There are numerous theories as to the exact cause and mechanism in type 2 diabetes. Central obesity is known to predispose individuals for insulin resistance. Abdominal fat is especially active hormonally, secreting a group of hormones called adipokines that may possibly impair glucose tolerance. But adiponectin, an anti-inflammatory adipokine, which is found in lower concentration in obese and diabetic individuals has shown to be beneficial and protective in type 2 diabetes mellitus (T2DM).
Insulin resistance is a major feature of diabetes mellitus type 2 , and central obesity is correlated with both insulin resistance and T2DM itself. Increased adiposity (obesity) raises serum resistin levels, which in turn directly correlate to insulin resistance. Studies have also confirmed a direct correlation between resistin levels and T2DM. And it is waistline adipose tissue (central obesity) which seems to be the foremost type of fat deposits contributing to rising levels of serum resistin. Conversely, serum resistin levels have been found to decline with decreased adiposity following medical treatment.
Developing asthma due to abdominal obesity is also a main concern. As a result of breathing at low lung volume, the muscles are tighter and the airway is narrower. Obesity causes decreased tidal volumes due to reduced in chest expansion that is caused both by the weight on the chest itself and the effect of abdominal obesity on flattening the diaphragms. It is commonly seen that people who are obese breathe quickly and often, while inhaling small volumes of air. People with obesity are also more likely to be hospitalized for asthma. A study has stated that 75% of patients treated for asthma in the emergency room were either overweight or obese.
Based on studies, it is evident that obesity has a strong association with vascular and metabolic disease which could potentially be linked to Alzheimer's disease. Recent studies have also shown an association between mid-life obesity and dementia, but the relationship between later life obesity and dementia is less clear. A study by Debette et al. (2010) examining over 700 adults found evidence to suggest higher volumes of visceral fat, regardless of overall weight, were associated with smaller brain volumes and increased risk of dementia. Alzheimer's disease and abdominal obesity has a strong correlation and with metabolic factors added in, the risk of developing Alzheimer's disease was even higher. Based on logistic regression analyses, it was found that obesity was associated with an almost 10-fold increase risk of Alzheimer's disease.
Other health risks
Central obesity can be a feature of lipodystrophies, a group of diseases that is either inherited, or due to secondary causes (often protease inhibitors, a group of medications against AIDS). Central obesity is a symptom of Cushing's syndrome and is also common in patients with polycystic ovary syndrome (PCOS). Central obesity is associated with glucose intolerance and dyslipidemia. Once dyslipidemia becomes a severe problem, an individual's abdominal cavity would generate elevated free fatty acid flux to the liver. The effect of abdominal adiposity occurs not just in those who are obese, but also affects people who are non-obese and it also contributes to insulin sensitivity.
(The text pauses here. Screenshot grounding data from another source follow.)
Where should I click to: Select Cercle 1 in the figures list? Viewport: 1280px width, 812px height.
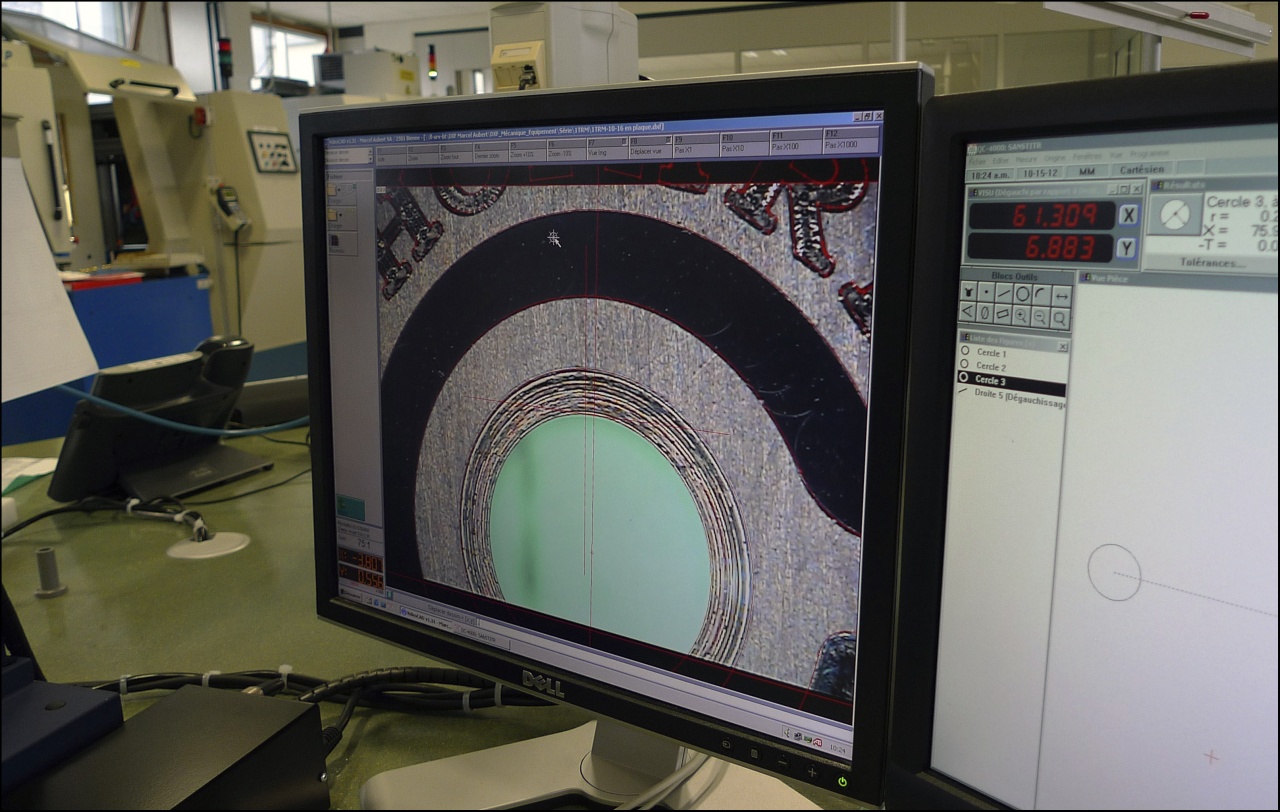coord(990,353)
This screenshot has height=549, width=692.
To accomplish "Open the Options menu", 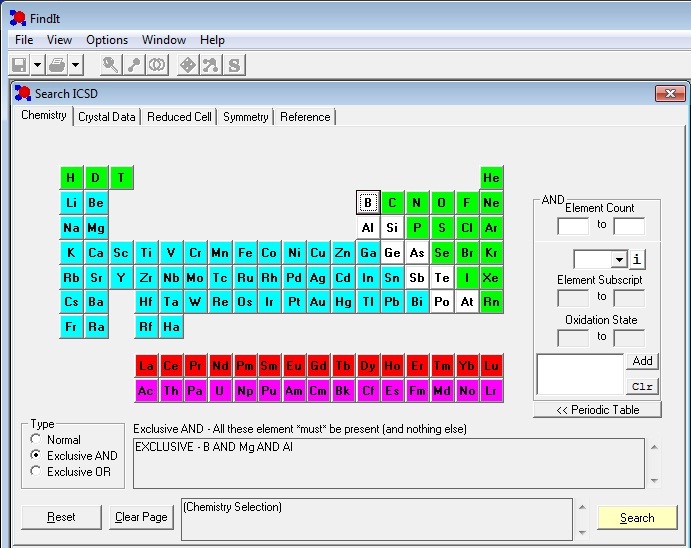I will tap(107, 40).

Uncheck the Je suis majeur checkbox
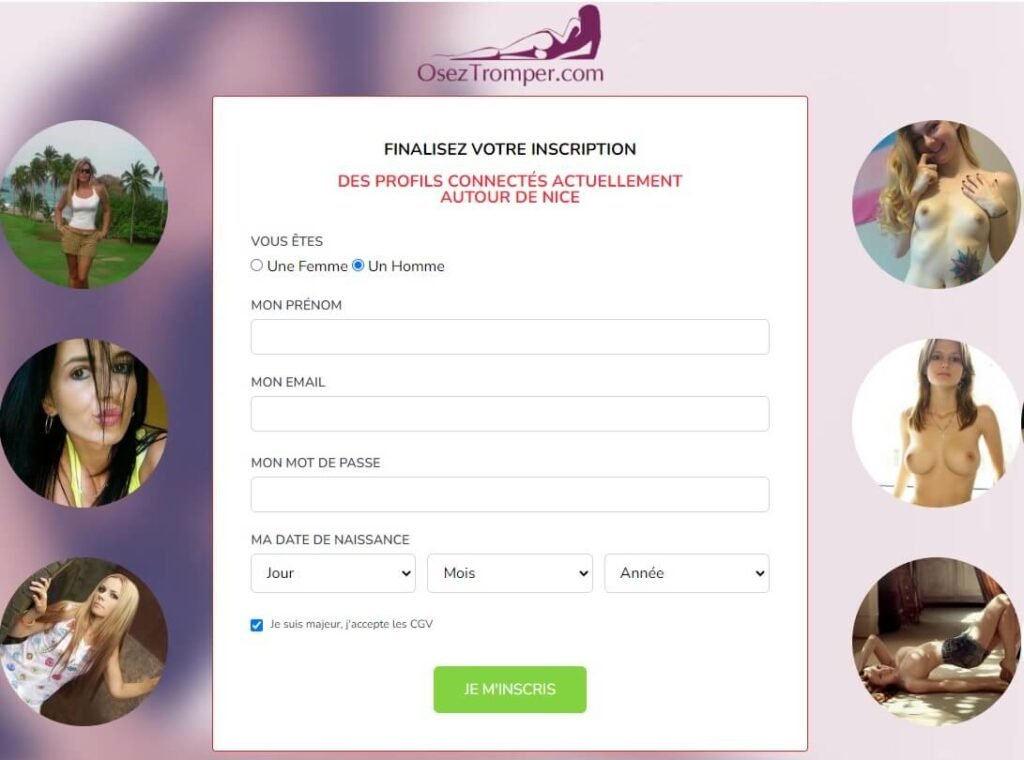tap(257, 625)
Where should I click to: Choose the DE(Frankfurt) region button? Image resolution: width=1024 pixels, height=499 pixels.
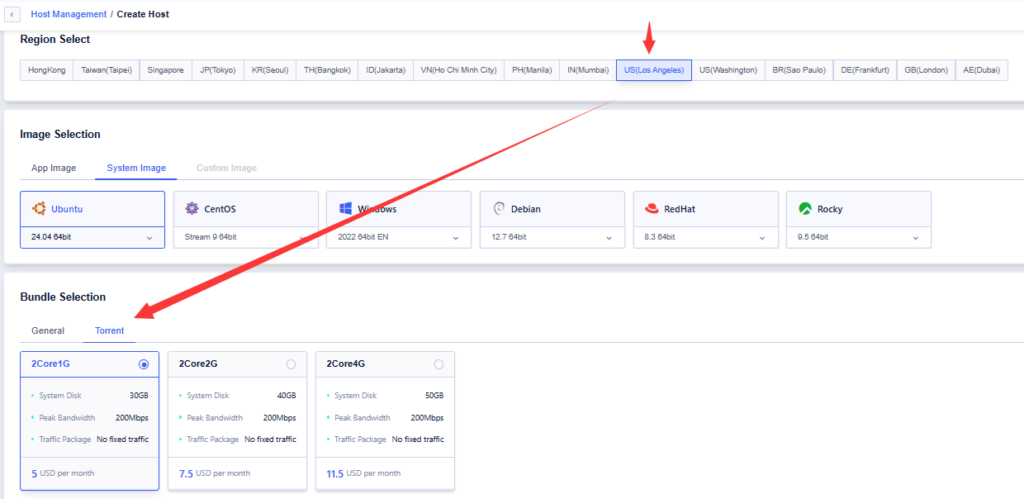click(x=864, y=71)
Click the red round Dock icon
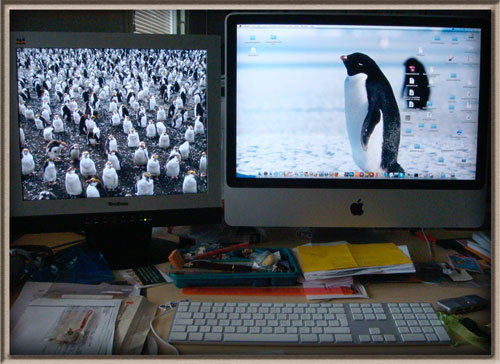Image resolution: width=500 pixels, height=364 pixels. click(371, 174)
Ghroubi et al. (2007) examined whether abdominal circumference is a more reliable indicator than BMI of the presence of knee osteoarthritis in obese patients.They found that it actually appears to be a factor linked with the presence of knee pain as well as osteoarthritis in obese study subjects. Ghroubi et al. (2007) concluded that a high abdominal circumference is associated with great functional repercussion.